Epilogue

Aux dernières nouvelles, Dominique a repris le montage image trois mois après la fin du tournage, en France. Flora Gomes serait à Paris pour y assister. Espérons que le montage son s’y fera aussi afin que nous puissions participer à celui-ci et nous assurer de la collaboration de monteur son et de mixeur que nous connaissons.

Il m’aura fallu nettement plus de temps pour écrire et mettre en page ce journal que de temps effectif de travail sur le plateau. Bien que daté des jours de tournage réels, il a été rédigé avec deux mois de décalage, de début août à fin septembre, certains souvenirs se sont depuis estompés, des faits marquants ont été volontairement occultés. Plus qu’un récit sur le tournage d’un film, ce journal décrit le travail du son sur un plateau de cinéma, c’est un point de vue tout à fait subjectif d’un perchman.

Ce tournage aura été éprouvant non par l’intensité de son travail mais par la lassitude et les temps d’attente interminable sur le plateau, par certains décors vraiment pénibles, et surtout par un clivage entre les postes absolument désagréable. La lecture du scénario m’avait enchanté, l’aventure que promettait le pays m’avait fait rêvé, mais la façon dont ce film a été produit et dirigé par un quartet très hétéroclite où chacun a tiré la couverture à soi, où chacun avait sa propre vision du film, se ressentira, malheureusement à mon sens, dans le résultat final.

Le fait de ne pas parler portugais et d’être principalement resté dans la capitale somme toute très « européanisée » du Mozambique n’aura pas été aussi passionnant que je pouvais l’espérer en m’envolant vers ce pays si lointain.
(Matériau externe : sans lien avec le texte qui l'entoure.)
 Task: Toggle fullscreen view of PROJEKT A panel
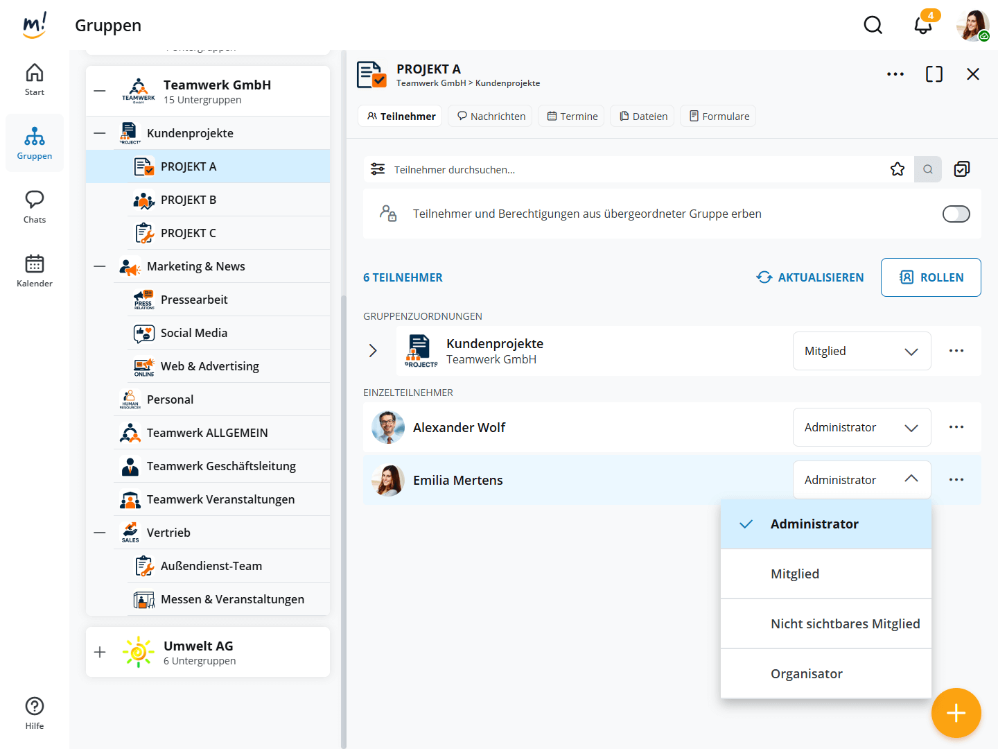(934, 74)
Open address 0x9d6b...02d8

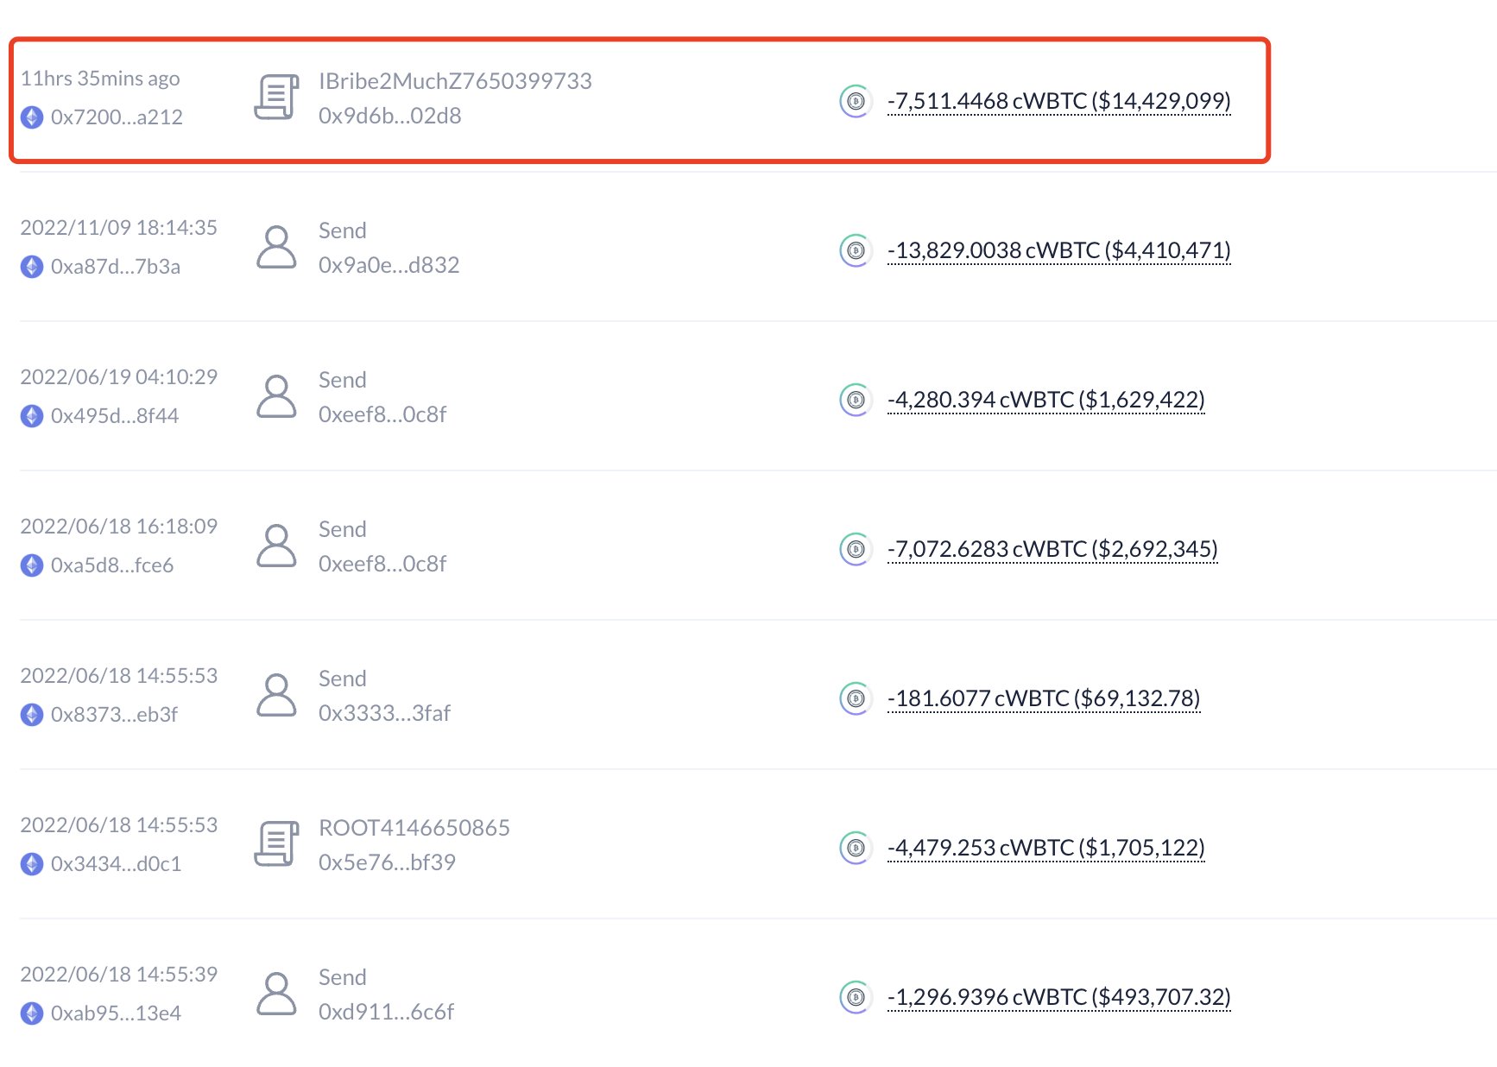coord(389,116)
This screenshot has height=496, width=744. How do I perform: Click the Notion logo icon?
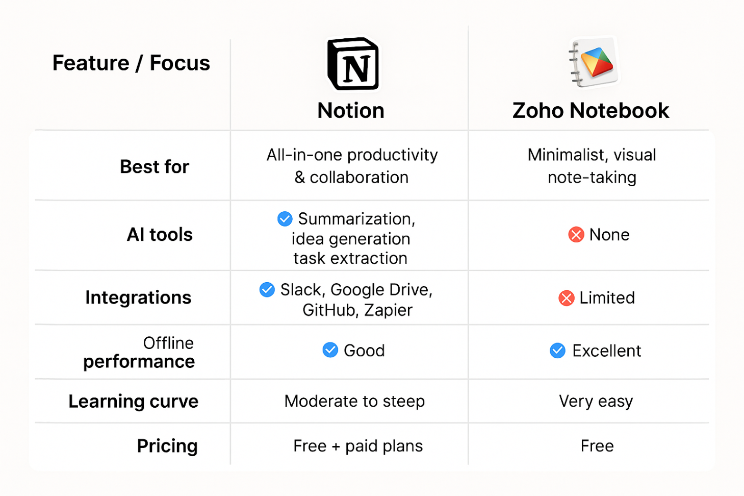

Trop peu de décors nous ont réellement permis d’appréhender la réalité de cette Afrique, je pense à Impaputo et Mafalala, cette Afrique pauvre qui marche sans cesse à la poursuite d’une liberté confisquée.

Gérard Manset - 2008 - Manitoba ne répond plus - 03 - Le pays de la liberté

J’espère néanmoins avoir montré à travers les images et les textes une partie de cette Afrique où la modernité et le progrès qui ont généré tant de pauvreté et d’injustice côtoient un mode de vie plus ancestral qui tire son unique richesse de l’attachement à la terre.

Quoiqu’il en soit, retrouvez tous les lieux de tournage du film « la République des enfants » en téléchargeant le fichier la-republique-des-enfants-mozambique.kmz puis en l’important dans l’application Google Earth.

Depuis que nous avons quitté le Mozambique, des émeutes de la faim ont embrasé le pays, particulièrement dans les quartiers pauvres de Maputo dans lesquels nous avions tourné, les townships de Matola, Infulene, Mafalala, avec de terribles conséquences pour la population, la police ayant tiré à balles réelles sur la foule. Le Mozambique reste un des pays les plus pauvres de la planète, totalement dépendant de son grand voisin l’Afrique du Sud et des largesses du FMI.

 

Ce journal est dédié à Camal, notre électro mozambicain, qui nous a quitté soudainement à la suite d’une maladie fulgurante qui l’a emporté dans le courant du mois d’août. J’en garde le souvenir d’un grand travailleur, sérieux, discret, serviable, toujours souriant, une force de la nature dont l’Afrique aura eu raison, bien trop tôt.